The incremental extraction method of ETL

Source: Internet
Author: User

1. Trigger mode
The trigger mode is an incremental extraction mechanism commonly adopted. The method is based on the extraction requirements, on the source table to be extracted to insert, modify, delete 3 triggers, whenever the data in the source table changes, the corresponding trigger will change the data to a Delta log table, ETL incremental extraction is from the Delta Log table instead of directly in the source table to extract data, At the same time, the extracted data in the Delta Log table is marked or deleted in time. For simplicity, the incremental log table does not typically store all the field information for the delta data, but only the source table name, the updated keyword value, and the update operation type (Knsen, update, or delete), the ETL incremental extraction process first based on the source table name and the updated keyword value. The corresponding complete record is extracted from the source table, and the target table is processed accordingly according to the type of update operation.

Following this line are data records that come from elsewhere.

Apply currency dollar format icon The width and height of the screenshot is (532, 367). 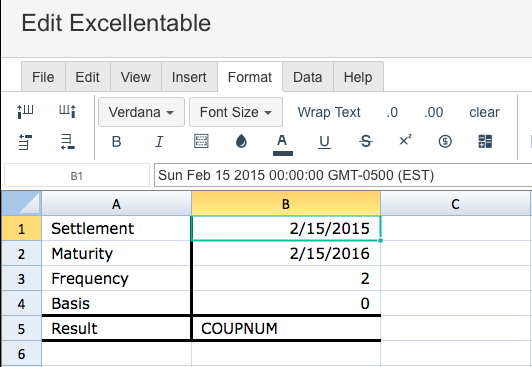tap(445, 141)

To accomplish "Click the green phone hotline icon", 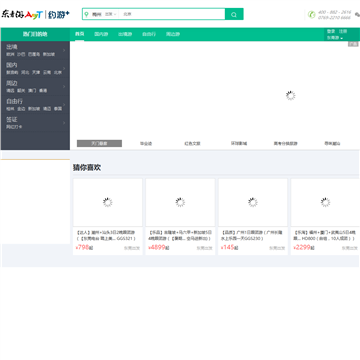I will [311, 15].
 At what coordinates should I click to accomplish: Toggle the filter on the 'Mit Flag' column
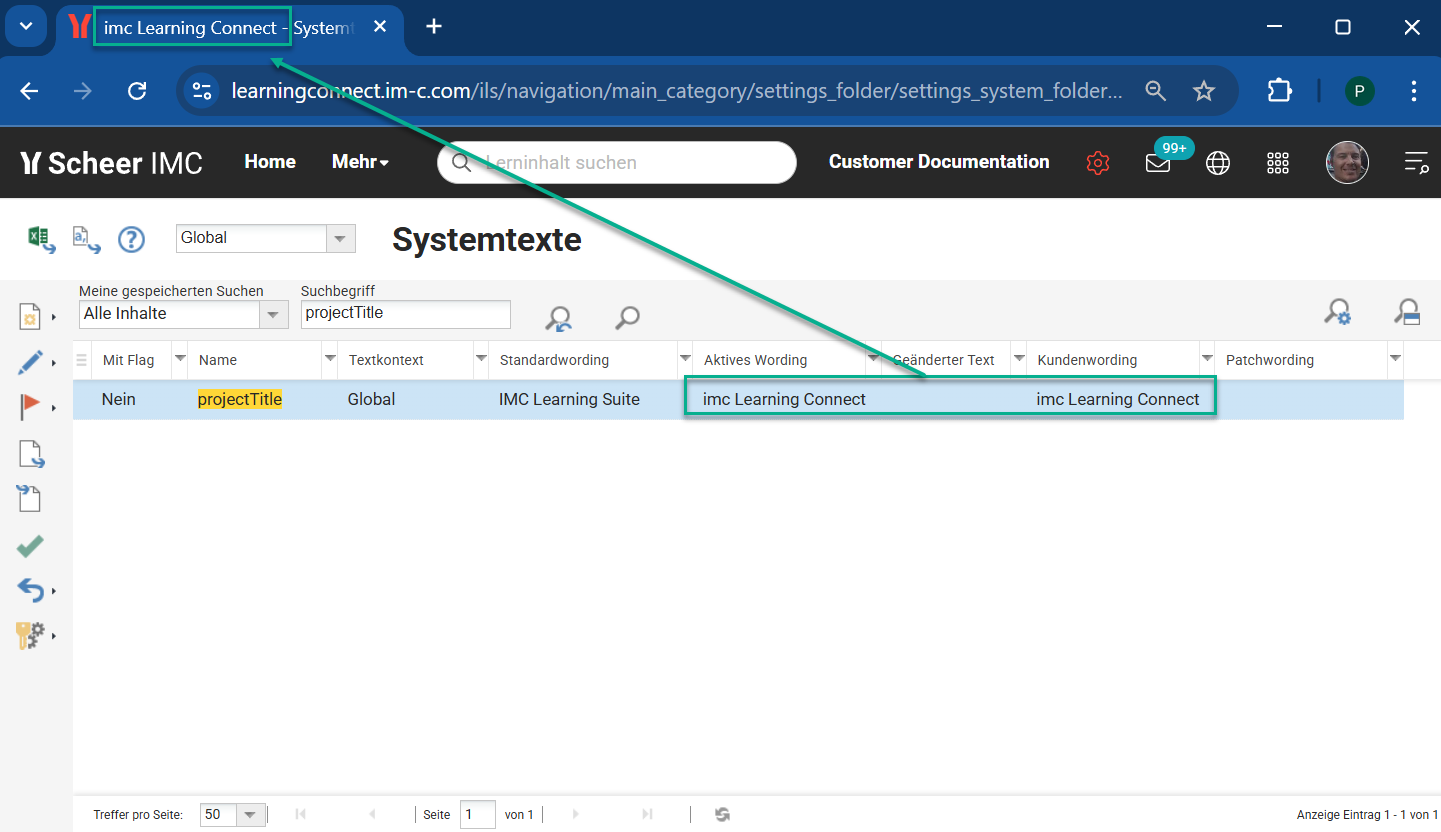[179, 359]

For example, for a database with a source table of Oracle type, the process of incremental data capture by means of a trigger is as follows:

In this way, all DML operations on table T are recorded in the Delta Log table Dml_log, noting that the Delta Log table does not fully record the delta data itself, only the source of the incremental data is recorded. When you make an incremental ETL, you only need to reverse the source table to get real incremental data based on the record in the Delta log table.
SQL code
(1) Create an incremental log table Dml_log:
CREATE TABLE Dml_log (
ID number PRIMARY key,//self-increment primary key
TABLE NAME VARCHAR2 (200). source table Name
Record ID number,//primary key value of the source table increment record
DML TYPE ch root (1). ∥ increment type, i means NEW: U means update; d means delete
EXECUTE Date Date//occurrence time
);

(2) Create a sequence seq_dml_log for Dml_log so that the trigger writes the Delta Log table when the ID value is generated.
(3) For each table you want to listen to, create a trigger, such as creating a trigger on the table test as follows:
CREATE or REPLACE TRIGGER T before INSERT OR UPDATE
OR DELETE on T for each ROW
DECLARE 1 DML TYPE VARCHAR2 (1);
BEGIN
IF INSERTING then l_dml type:= I ';
elsif UPDATING then i_dml_type:=. TY;
elsif DELETING then l_dml_type:= D ';
ENDIF;

IF DELETING Then
INSERT into Dml_log (id,table_name,record-
Id,execute_date,dmljype)
VALUES (Seq_dml_log. Nextval, ' TEST,: old. Id,sysdate,
L_dml_type);
ELSE
INSERT into Dml_log (id,table_name,record_
Id,execute_date,dmljype)
VALUES (Seq_dml_log. Nextval,. TEST,: NEW. Id,sysdate,l
Tirol_type);
ENDIF;
END;

2. Time Stamp mode

When the timestamp method refers to incremental extraction, the extraction process determines which data to extract by comparing the system time with the value of the timestamp field of the source table. This approach requires adding a timestamp field to the source table and modifying the value of the timestamp field while updating the table data in the system. Some databases (such as SQL SERVER) have timestamps that support automatic updates, that is, when data changes in other fields of the table, the value of the timestamp field is automatically updated to the moment the record changes. In this case, the ETL implementation only need to add a timestamp field to the source table. For databases that do not support automatic timestamp updates, this requires the business system to manually update the timestamp field programmatically when updating business data. The use of timestamps can normally capture the insert and update operations of the source table, but there is nothing to do with the deletion, which needs to be done in conjunction with other mechanisms.

Update Timestamp:

3, the whole table Delete Insert method

Full table Delete Insert means delete the target table data before each extraction, and load the data completely. This approach actually equates an incremental extraction with a full-volume extraction. For a small amount of data, the time cost of full-scale extraction is less than the algorithm and the conditional cost of performing the incremental extraction, which can be used.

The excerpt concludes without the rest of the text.